And the two young men separated, laughing.
I breathed deeply. "Thank heaven!" I murmured. "Thank heaven that it was an actress and not Constance von Zehren. I would not meet her on the arm of such a fop and hear a pair of such fellows speak of her thus."
It did not, in the first moments of my surprise, occur to me that I had only to follow the lady in order to catch another look at her; and now, as I hastily traversed the rooms she was no longer to be seen. Again I breathed deeply, with a sensation of relief, when I had convinced myself of the inutility of further search, and said to myself: "It is better that I should not see this Fraulein Bellini again." And while I said this I felt my heart beat violently, and my eyes still wandered searching through the crowd. They were strange recollections which the face, at once known and unknown, of this lady, had awakened within me; recollections from a time in which the impressions once received remained forever.
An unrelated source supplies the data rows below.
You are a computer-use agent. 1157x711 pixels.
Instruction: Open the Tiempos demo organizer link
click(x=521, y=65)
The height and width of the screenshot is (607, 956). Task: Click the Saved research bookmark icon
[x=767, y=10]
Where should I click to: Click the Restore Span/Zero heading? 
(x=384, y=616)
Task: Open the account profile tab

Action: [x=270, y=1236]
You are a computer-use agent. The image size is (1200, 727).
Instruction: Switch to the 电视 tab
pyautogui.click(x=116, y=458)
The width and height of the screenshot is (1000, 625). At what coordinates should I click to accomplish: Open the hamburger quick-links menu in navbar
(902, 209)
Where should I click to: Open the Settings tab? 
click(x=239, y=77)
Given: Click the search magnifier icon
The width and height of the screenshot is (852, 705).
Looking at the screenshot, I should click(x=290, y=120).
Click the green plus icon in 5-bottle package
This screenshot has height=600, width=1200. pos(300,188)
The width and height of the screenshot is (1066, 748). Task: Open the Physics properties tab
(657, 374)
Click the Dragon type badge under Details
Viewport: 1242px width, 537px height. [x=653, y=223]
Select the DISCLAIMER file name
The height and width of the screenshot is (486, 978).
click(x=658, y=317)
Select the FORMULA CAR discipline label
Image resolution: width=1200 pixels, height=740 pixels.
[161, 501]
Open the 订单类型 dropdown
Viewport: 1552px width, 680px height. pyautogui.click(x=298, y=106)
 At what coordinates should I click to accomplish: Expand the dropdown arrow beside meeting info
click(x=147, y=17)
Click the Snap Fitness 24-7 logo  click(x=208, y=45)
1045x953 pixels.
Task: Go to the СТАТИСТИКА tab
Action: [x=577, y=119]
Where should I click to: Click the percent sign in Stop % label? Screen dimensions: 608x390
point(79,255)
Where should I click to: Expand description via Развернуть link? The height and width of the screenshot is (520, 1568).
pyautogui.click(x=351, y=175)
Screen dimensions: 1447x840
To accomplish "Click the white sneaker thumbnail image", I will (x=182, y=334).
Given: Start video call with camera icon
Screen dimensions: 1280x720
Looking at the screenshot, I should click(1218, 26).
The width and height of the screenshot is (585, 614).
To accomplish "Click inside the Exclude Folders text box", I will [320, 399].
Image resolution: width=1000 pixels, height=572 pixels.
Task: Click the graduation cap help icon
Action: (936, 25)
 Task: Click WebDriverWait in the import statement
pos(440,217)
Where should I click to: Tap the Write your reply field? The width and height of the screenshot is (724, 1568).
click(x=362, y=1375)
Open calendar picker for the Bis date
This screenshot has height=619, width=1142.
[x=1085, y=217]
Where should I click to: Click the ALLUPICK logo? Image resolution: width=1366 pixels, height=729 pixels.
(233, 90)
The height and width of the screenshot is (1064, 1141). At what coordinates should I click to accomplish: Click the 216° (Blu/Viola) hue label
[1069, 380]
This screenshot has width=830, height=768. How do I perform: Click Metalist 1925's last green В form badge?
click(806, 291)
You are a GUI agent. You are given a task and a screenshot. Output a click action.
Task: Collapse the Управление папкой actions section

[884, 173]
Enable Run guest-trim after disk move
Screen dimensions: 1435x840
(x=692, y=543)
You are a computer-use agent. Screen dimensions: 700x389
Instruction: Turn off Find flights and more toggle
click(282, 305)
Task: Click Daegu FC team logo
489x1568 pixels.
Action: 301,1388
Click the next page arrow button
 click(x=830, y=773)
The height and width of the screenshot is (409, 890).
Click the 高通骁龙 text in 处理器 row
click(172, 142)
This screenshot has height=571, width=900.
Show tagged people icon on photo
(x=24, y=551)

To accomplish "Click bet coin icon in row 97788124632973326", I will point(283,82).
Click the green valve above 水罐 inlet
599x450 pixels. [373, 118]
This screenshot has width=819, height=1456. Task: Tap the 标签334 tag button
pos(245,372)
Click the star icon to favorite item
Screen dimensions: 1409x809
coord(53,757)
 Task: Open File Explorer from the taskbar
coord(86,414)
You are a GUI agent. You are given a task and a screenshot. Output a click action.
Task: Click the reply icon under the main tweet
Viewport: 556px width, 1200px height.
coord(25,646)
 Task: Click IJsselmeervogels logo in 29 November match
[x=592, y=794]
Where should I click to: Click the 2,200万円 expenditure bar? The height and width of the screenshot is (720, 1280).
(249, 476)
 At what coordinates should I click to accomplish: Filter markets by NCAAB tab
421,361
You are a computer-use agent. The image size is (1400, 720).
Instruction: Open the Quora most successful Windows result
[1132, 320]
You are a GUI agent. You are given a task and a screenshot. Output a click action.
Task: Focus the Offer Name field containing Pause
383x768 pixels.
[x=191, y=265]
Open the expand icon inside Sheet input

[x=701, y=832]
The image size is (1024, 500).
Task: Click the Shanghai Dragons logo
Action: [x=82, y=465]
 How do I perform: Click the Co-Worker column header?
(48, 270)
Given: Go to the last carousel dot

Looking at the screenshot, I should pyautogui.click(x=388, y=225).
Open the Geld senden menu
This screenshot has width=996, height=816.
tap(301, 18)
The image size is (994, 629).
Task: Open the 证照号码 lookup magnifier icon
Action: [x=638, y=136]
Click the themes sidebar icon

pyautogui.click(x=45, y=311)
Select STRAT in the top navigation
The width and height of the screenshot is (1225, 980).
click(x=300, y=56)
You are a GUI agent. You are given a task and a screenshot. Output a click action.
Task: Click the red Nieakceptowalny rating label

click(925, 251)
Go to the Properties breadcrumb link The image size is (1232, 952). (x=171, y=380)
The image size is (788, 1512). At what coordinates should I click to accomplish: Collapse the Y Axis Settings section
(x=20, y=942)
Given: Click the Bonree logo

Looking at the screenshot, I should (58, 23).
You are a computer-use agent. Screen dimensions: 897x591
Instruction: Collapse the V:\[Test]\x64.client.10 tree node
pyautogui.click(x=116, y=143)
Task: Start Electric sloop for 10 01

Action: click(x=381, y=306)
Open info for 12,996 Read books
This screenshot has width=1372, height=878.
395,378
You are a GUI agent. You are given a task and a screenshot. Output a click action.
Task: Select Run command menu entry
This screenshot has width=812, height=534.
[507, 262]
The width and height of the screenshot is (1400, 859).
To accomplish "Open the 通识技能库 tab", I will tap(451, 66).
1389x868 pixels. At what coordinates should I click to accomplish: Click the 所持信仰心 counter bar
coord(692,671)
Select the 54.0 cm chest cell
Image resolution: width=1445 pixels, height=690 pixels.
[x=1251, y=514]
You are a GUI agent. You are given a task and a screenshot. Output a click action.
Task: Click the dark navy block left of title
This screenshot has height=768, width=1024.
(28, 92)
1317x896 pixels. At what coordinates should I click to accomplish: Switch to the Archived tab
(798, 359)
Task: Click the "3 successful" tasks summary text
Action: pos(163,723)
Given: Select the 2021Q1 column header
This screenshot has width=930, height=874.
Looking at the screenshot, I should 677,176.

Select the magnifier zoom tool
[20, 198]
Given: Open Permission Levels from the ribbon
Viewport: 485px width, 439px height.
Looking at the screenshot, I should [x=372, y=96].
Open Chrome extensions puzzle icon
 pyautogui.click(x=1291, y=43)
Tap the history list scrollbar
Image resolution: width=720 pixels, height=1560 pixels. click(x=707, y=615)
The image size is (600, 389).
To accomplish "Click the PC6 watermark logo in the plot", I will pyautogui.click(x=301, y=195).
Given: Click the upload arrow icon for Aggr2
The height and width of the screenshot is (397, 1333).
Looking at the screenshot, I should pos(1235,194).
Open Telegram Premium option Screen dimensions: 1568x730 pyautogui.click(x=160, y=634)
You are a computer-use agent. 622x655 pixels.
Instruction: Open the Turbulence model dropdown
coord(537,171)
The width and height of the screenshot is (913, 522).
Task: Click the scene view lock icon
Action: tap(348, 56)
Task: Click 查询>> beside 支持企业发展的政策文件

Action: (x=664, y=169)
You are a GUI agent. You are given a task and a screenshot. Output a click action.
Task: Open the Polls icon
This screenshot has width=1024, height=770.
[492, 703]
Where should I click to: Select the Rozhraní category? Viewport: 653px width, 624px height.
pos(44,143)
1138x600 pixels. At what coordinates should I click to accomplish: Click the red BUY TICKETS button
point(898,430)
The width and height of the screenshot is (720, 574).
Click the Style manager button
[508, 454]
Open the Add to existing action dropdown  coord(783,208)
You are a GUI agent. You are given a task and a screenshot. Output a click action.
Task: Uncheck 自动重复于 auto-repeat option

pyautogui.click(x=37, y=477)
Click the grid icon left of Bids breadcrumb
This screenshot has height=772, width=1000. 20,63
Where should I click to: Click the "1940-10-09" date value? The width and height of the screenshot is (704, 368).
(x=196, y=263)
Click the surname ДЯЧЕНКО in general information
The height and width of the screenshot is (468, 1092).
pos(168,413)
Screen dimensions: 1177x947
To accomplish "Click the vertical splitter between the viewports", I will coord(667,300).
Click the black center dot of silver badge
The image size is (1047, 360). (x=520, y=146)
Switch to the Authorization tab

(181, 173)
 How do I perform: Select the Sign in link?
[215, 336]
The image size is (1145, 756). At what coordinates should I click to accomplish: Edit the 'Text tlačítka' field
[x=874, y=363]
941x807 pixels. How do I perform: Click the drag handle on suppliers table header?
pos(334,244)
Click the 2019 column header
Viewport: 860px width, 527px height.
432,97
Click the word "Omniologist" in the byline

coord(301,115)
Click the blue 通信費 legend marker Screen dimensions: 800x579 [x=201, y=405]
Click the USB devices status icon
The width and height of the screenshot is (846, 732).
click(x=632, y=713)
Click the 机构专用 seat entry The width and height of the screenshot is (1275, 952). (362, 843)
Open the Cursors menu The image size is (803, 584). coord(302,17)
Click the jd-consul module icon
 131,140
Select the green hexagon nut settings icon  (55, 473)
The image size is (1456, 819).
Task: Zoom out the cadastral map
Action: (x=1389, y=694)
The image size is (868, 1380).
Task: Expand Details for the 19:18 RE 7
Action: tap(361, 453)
These memories did not leave me until I traversed the long streets of the city, many of them new to me, on my way to Paula's residence, which I had the doctor carefully describe to me the previous day. Being Sunday, the shops and stores were closed, but the streets were still full of life. It was a clear, cold forenoon in the beginning of December. A little snow had fallen in the night, just enough to give a silvery glitter to the roofs and bring into handsome relief the projections and ornaments of the facades. Numerous pedestrians hastened along the streets; showy horses in handsome carriages pawed vigorously upon the frosty pavement, and even the wretched jades in the rickety _droschkies_ trotted rather better than usual. The sight of this cheerful life scattered the evil dreams that had tried to master my soul, I felt myself so young and strong in the midst of a vast, powerful stream which drove me along but did not overpower me. All was new, fair, and rich; who could know to what glorious sh.o.r.es the current would bear me? And even now I saw a fair harbor and a beloved form beckoning to me, and I hastened my steps until I arrived, out of breath, at a large, handsome house in one of the most fashionable suburbs, and, on asking the porter if Frau von Zehren was at home, was shown up two flights of stairs.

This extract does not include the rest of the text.